__What is expected__
What lines in the records below hold the string "will"? Please show them.

__Exercise data__
++++++

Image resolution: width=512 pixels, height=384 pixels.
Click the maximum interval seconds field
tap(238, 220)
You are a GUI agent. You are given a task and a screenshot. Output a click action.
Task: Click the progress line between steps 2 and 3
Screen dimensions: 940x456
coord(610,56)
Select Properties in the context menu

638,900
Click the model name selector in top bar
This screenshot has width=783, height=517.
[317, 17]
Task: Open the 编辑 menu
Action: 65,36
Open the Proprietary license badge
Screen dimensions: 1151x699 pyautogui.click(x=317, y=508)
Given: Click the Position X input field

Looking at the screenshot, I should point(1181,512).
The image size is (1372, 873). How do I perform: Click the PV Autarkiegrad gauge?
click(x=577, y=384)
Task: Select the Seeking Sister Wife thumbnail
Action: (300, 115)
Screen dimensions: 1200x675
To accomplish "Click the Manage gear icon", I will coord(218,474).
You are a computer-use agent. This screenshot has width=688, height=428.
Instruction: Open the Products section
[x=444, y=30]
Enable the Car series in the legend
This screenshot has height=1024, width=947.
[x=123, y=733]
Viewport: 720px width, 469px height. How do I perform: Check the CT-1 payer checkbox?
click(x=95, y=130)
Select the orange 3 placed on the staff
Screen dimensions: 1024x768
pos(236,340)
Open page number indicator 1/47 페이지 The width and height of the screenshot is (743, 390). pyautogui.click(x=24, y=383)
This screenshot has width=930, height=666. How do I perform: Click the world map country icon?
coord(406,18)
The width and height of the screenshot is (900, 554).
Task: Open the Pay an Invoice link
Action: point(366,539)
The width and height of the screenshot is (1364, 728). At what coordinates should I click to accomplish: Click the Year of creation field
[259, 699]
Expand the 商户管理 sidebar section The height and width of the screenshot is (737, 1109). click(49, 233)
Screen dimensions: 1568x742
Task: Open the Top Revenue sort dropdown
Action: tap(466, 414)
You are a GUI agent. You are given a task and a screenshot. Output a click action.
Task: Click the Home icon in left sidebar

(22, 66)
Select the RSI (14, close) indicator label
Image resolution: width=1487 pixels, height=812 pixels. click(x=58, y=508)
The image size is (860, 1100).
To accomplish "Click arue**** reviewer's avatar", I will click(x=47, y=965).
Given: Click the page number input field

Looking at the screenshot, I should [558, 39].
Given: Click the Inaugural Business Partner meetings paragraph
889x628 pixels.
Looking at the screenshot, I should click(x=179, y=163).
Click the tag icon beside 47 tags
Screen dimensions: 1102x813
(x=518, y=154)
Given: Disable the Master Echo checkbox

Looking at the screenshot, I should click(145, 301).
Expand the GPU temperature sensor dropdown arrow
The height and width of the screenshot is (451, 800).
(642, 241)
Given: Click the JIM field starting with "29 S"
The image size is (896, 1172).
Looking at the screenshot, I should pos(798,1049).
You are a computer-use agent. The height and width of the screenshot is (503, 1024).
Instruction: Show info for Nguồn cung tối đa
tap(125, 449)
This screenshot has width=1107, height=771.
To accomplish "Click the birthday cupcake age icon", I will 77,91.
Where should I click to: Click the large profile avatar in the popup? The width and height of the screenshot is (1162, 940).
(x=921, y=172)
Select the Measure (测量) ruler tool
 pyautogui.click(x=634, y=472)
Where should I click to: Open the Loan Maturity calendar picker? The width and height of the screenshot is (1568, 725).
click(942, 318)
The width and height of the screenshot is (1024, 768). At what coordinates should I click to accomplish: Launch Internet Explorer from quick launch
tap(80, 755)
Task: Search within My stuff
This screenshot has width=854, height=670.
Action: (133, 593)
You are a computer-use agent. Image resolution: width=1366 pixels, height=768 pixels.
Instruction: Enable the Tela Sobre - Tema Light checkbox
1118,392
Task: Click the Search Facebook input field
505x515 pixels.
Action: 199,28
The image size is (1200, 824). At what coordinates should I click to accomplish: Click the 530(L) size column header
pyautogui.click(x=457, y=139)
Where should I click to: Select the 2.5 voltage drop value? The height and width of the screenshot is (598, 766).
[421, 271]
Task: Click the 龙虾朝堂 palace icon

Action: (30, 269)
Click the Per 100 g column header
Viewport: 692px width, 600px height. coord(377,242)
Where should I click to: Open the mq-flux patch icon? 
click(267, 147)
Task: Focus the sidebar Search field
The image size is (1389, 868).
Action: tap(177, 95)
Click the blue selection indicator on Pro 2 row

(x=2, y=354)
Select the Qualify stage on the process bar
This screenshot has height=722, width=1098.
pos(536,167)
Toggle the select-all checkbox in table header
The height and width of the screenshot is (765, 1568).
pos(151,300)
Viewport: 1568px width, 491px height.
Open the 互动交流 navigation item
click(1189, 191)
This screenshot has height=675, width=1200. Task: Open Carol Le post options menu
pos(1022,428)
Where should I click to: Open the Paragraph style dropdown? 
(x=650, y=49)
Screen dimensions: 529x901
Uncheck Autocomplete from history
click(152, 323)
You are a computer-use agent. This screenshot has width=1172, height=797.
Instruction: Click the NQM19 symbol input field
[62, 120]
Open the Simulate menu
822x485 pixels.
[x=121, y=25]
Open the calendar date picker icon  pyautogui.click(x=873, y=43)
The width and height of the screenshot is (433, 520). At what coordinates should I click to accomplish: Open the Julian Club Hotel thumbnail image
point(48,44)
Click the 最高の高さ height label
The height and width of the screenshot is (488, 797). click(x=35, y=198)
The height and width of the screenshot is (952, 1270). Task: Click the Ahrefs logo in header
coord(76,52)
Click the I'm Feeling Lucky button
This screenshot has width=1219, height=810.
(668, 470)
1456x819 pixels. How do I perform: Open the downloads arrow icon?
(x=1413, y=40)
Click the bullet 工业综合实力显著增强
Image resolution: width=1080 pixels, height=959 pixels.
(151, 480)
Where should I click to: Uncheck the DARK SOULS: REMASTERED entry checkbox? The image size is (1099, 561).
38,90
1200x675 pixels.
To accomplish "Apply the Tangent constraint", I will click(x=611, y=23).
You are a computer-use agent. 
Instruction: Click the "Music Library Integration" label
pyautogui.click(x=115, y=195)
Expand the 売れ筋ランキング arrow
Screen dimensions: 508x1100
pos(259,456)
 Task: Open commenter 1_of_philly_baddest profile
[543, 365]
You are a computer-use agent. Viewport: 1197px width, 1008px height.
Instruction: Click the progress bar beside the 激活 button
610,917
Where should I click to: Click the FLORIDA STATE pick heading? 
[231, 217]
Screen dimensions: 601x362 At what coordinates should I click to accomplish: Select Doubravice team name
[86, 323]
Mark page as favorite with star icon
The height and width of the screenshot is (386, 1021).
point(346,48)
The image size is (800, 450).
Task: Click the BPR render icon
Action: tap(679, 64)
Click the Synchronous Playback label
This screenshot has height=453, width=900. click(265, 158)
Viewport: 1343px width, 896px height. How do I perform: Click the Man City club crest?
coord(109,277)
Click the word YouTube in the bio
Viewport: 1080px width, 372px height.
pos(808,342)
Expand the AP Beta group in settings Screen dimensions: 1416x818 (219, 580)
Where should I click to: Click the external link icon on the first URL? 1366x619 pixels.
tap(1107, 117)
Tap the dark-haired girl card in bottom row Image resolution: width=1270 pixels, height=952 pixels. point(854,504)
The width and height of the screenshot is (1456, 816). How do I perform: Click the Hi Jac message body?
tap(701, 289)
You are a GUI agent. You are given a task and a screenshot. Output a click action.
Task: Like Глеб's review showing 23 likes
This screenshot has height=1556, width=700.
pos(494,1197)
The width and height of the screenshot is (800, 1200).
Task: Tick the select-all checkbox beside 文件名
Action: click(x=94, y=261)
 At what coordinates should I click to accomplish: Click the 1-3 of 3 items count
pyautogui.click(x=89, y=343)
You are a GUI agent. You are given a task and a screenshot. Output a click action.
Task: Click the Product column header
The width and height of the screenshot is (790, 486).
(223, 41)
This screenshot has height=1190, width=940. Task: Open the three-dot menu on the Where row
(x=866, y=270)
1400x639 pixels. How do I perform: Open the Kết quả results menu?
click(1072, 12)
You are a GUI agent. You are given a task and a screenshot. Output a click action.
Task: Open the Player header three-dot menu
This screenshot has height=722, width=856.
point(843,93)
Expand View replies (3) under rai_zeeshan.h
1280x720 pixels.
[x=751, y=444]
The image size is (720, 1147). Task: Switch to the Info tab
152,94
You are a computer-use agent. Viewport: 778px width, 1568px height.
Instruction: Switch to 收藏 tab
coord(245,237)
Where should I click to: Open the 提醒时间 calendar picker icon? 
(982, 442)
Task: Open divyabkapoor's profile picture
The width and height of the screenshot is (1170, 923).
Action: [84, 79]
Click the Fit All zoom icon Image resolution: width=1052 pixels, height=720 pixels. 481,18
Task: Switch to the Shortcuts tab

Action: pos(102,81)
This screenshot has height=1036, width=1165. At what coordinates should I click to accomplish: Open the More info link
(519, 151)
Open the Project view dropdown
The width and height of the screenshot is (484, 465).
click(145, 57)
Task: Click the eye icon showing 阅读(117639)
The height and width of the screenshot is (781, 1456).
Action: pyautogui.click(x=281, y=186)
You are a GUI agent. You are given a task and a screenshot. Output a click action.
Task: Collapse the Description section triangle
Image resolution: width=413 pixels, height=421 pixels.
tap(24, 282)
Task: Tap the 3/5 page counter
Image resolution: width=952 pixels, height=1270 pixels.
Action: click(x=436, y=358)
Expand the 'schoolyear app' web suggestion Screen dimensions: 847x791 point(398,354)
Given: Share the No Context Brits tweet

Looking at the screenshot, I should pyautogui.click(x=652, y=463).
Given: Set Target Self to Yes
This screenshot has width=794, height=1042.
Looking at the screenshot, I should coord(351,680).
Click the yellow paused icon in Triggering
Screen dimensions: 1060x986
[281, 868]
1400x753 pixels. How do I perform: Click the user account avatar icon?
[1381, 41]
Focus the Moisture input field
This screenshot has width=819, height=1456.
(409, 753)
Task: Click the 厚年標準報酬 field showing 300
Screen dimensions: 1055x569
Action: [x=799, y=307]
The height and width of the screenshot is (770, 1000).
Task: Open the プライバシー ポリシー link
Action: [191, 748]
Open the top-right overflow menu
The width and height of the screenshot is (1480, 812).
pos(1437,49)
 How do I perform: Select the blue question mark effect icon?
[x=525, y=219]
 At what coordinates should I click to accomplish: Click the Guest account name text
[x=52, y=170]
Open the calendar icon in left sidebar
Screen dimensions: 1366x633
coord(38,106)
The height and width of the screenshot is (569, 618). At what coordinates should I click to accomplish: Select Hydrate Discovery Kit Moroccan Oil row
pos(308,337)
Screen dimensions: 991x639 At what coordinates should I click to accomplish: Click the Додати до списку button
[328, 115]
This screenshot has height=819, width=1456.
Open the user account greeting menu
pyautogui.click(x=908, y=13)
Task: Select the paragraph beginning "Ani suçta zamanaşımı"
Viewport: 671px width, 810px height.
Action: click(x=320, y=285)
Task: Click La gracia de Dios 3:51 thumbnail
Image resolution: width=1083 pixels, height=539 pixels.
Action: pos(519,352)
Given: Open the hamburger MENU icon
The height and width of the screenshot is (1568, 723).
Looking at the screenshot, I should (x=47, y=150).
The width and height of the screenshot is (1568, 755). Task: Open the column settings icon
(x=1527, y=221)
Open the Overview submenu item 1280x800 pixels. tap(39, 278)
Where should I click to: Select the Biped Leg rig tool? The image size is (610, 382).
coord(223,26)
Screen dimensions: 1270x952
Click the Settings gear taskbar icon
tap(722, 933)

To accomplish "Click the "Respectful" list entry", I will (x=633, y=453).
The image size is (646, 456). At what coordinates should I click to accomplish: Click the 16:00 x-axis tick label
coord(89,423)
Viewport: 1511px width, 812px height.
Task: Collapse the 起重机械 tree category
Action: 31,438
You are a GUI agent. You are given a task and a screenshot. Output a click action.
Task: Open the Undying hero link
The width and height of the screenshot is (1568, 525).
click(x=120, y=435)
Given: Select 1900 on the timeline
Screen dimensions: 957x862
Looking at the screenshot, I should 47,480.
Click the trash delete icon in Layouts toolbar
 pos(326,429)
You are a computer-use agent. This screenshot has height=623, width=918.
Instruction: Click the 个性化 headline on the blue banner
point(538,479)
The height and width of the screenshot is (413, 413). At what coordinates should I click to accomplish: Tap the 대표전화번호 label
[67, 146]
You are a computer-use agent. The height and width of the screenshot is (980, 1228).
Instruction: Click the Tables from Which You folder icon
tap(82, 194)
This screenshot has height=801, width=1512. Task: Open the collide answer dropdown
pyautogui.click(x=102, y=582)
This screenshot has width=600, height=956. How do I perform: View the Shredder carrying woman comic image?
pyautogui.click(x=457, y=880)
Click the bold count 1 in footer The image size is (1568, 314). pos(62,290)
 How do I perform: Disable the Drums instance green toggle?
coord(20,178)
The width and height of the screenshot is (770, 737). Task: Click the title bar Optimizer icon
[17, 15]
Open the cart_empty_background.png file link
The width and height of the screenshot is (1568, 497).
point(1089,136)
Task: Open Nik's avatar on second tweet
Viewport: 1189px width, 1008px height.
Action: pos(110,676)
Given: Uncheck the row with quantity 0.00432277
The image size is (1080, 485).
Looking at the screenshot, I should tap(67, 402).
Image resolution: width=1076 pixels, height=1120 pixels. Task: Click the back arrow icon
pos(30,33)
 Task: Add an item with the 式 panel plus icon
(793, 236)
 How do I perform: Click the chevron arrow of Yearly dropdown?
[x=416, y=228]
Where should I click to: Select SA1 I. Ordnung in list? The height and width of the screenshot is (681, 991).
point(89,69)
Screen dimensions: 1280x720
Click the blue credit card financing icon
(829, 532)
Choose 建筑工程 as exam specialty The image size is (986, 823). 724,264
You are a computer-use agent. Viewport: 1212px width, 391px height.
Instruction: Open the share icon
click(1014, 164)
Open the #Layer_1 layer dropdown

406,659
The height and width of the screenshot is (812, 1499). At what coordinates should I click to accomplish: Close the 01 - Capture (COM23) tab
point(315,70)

++++++

__Solved exercise__
To accomplish "Click the Manage gear icon", I will coord(218,474).
To accomplish "Click arue**** reviewer's avatar", I will click(x=47, y=965).
To accomplish "Click the birthday cupcake age icon", I will 77,91.
To accomplish "Apply the Tangent constraint", I will click(x=611, y=23).
To accomplish "Click the "Respectful" list entry", I will (x=633, y=453).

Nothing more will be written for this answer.